It’s hard to share it but since I started 3 years and 3 months ago, I’ve not yet gone more than 15 days without PMO.
Day 4 right now and proud of it. I haven’t made much progress as far as counting days, but making leaps and bounds in therapy and coaching that mean so much more to my sobriety than a number.
That being said I’m still excited for that 3 weeks mark - they say it takes 21 - 28 days to really break a bad habit. I think I’ll feel so much more confident over that hump.
Nothing personal again you but this statement you heard is harmful bullshit. It takes weeks and months and days and years of dedicated work unearthing and facing your true feelings, wishes, fears and fantasies to learn how to live life somewhat consciously and without the constsnt need to obliterate yourself. It is possible and you can get there by doing that work with yourself and a therapeutic professional, if peer support and self examination won’t get you there (didn’t get me there). What will not work is to wait out some magical (=random) number of days. Whiteknuckling is not recovery. It’s not about time, it’s about what needs to be done in that time.
I remember my one month. Forever I hadn’t thought I could, then I started thinking I might be able to actually change. And I have continued to change since then, thankfully.
That’s why I haven’t been pushing too hard to get the numbers yet! But there is a physiological response, especially with pornography and masturbation, that is significantly lessened after this time. It’s a different drug.
Thanks for your cautionary input! I’m specifically talking about habits and lifestyle changes, apart from my work in therapy.
I’d hate to lead someone astray with a comment about numbers being the route to sobriety. It’s certainly not been my experience.
I apologise, I obvs didn’t read your post correctly and you didn’t need my lecture. Maybe someone else can benefit anyway.

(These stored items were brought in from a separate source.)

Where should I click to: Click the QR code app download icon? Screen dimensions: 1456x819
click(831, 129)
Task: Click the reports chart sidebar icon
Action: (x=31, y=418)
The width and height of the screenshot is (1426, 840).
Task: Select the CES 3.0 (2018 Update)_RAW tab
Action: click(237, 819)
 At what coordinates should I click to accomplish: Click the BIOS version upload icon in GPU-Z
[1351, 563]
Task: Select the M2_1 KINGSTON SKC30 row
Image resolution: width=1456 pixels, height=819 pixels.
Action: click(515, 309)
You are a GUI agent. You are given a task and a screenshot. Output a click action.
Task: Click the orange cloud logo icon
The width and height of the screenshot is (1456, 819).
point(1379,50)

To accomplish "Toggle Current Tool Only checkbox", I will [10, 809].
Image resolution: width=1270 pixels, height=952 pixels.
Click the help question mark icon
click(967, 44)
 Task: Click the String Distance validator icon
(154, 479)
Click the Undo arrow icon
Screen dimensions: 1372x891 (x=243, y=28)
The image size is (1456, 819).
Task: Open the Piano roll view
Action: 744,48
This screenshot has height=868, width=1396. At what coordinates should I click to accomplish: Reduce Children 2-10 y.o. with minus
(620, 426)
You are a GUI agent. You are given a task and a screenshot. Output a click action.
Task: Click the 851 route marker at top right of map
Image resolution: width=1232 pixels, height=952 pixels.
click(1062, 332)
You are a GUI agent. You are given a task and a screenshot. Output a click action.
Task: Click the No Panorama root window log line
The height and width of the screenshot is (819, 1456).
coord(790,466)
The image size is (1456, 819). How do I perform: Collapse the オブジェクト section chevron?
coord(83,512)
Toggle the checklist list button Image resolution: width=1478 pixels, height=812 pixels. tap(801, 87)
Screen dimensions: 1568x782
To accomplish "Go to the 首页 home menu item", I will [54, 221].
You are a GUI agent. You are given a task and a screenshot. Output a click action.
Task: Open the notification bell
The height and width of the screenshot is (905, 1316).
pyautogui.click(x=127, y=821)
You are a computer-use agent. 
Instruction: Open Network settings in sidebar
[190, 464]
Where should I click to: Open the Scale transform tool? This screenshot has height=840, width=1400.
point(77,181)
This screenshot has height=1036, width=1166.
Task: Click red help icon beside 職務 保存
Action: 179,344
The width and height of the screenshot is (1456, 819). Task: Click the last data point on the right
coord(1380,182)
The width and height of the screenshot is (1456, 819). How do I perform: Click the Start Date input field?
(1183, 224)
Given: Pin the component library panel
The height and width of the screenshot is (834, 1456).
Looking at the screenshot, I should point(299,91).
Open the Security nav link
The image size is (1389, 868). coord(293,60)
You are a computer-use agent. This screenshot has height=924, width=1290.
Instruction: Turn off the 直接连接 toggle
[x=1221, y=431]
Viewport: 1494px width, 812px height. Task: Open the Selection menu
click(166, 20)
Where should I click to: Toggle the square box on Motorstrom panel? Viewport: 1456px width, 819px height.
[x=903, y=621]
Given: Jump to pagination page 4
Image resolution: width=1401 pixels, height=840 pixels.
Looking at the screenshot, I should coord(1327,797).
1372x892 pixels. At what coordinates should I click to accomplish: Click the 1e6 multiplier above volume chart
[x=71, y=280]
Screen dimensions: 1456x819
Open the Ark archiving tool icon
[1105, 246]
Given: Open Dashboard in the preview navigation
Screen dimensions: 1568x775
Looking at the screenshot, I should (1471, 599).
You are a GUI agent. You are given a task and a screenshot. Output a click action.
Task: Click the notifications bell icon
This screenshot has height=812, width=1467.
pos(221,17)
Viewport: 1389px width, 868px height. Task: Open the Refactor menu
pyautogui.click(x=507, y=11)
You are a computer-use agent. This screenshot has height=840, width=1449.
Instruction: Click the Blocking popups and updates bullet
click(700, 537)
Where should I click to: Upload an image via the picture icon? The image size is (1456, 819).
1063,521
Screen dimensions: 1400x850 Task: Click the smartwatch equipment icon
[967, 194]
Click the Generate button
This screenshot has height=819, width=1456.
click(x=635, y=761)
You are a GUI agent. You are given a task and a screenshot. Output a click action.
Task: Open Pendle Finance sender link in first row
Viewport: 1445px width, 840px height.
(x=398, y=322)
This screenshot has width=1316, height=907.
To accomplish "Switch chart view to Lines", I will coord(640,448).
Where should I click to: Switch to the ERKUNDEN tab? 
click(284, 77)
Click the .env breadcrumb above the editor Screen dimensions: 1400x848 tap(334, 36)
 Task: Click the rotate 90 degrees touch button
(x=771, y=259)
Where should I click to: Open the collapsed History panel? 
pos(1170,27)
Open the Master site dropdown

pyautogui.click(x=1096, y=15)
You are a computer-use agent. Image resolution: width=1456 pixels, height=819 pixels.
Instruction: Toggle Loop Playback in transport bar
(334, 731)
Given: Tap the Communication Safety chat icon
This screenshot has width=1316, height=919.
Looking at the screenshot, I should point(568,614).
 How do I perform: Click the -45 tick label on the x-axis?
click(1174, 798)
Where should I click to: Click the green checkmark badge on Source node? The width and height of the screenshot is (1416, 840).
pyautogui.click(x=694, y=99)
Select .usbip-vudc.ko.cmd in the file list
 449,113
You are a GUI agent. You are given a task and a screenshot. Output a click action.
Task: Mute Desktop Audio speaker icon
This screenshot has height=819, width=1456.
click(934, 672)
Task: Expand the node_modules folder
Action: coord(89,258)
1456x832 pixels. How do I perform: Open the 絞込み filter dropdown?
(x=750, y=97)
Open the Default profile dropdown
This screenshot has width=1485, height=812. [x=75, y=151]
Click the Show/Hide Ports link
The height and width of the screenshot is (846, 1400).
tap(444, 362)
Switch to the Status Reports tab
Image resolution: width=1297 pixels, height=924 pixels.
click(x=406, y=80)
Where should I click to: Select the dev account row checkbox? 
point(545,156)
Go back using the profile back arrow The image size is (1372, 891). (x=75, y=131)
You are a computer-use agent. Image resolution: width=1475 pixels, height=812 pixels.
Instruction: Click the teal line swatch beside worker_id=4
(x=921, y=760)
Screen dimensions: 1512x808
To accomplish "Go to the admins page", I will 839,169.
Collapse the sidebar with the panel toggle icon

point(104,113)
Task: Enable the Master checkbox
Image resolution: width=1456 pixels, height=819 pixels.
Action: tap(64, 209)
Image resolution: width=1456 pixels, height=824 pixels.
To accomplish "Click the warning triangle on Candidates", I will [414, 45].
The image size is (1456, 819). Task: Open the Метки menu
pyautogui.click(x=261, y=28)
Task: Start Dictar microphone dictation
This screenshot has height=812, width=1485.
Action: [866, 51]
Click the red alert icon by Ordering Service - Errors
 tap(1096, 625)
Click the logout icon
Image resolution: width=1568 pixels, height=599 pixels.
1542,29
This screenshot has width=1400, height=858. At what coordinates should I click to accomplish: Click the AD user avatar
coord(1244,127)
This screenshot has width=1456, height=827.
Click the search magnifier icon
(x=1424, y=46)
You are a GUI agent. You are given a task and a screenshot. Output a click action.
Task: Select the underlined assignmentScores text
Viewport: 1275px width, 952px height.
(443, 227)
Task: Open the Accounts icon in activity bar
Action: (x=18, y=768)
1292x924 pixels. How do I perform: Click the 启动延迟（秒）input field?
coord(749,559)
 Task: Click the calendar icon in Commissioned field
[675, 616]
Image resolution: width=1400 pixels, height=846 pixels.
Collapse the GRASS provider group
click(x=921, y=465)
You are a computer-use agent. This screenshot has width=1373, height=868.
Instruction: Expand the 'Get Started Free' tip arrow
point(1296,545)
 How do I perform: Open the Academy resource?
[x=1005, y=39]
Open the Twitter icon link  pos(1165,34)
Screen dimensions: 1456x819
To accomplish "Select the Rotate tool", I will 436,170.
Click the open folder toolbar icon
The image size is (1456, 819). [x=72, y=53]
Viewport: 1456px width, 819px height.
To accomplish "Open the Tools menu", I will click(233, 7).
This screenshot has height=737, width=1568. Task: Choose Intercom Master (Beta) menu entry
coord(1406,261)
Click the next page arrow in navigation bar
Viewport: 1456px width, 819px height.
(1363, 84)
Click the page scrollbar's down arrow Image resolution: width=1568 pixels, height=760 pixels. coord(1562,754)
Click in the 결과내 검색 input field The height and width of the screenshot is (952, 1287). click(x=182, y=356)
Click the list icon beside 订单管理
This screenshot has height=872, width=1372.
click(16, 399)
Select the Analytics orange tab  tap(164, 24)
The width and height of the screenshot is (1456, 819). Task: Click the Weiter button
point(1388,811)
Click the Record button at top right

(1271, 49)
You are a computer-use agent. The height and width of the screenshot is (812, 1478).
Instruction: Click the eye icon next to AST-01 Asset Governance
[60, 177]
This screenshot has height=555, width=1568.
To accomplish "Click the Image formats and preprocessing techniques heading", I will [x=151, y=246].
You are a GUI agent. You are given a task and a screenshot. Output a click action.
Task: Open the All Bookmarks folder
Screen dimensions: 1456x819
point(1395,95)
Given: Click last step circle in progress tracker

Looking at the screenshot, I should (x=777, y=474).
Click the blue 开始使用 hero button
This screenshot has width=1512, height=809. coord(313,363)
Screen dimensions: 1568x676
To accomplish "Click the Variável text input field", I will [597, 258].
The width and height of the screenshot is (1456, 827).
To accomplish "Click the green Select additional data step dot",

I still think tho that PMO just like any other addictive habit (drinking is a habit, being drunk is the consequence, shopping is a habit, the satisfaction of having shopped, having provided, is the consequences, avoiding food is the habit, lightheadedness and a feeling of having done good the consequence) is more than that. They all have function and meaning. And our way to understanding will eventually alleviate the compulsive urge. Just like you say, therapy and learning about ourselves are much, much more important than a specific number of days. I do think it’s a joint effort tho, abstaining and working it all out, best we can.
Congratulations on your sobriety and new baby!
My biggest milestones were 10 days and 5 months. 10 days because I read somewhere that alcohol stays in the system up to 10 days, so I felt like I was free of the substance then. And I stumbled at the 3 or 4 month mark a couple of times, so 5 months was massive for me.
I think all the milestones are huge but theres a couple big events that really stood out for me.
The one big event that was a turning point for me is when i first said no to using drugs (and kept saying no after that). That was a milestone for me bcuz i was known to never turn down an opportunity to use. Saying no and continuing on with my recovery (now at 566 days clean and sober) was a huge accomplishment for me.
And when i eventually reach my 3 years clean and sober, that will be the biggest milestone bcuz the last time i had 3 years clean, i relapsed shortly after. So achieving that goal of 3 years will be a HUGE turning point for me also.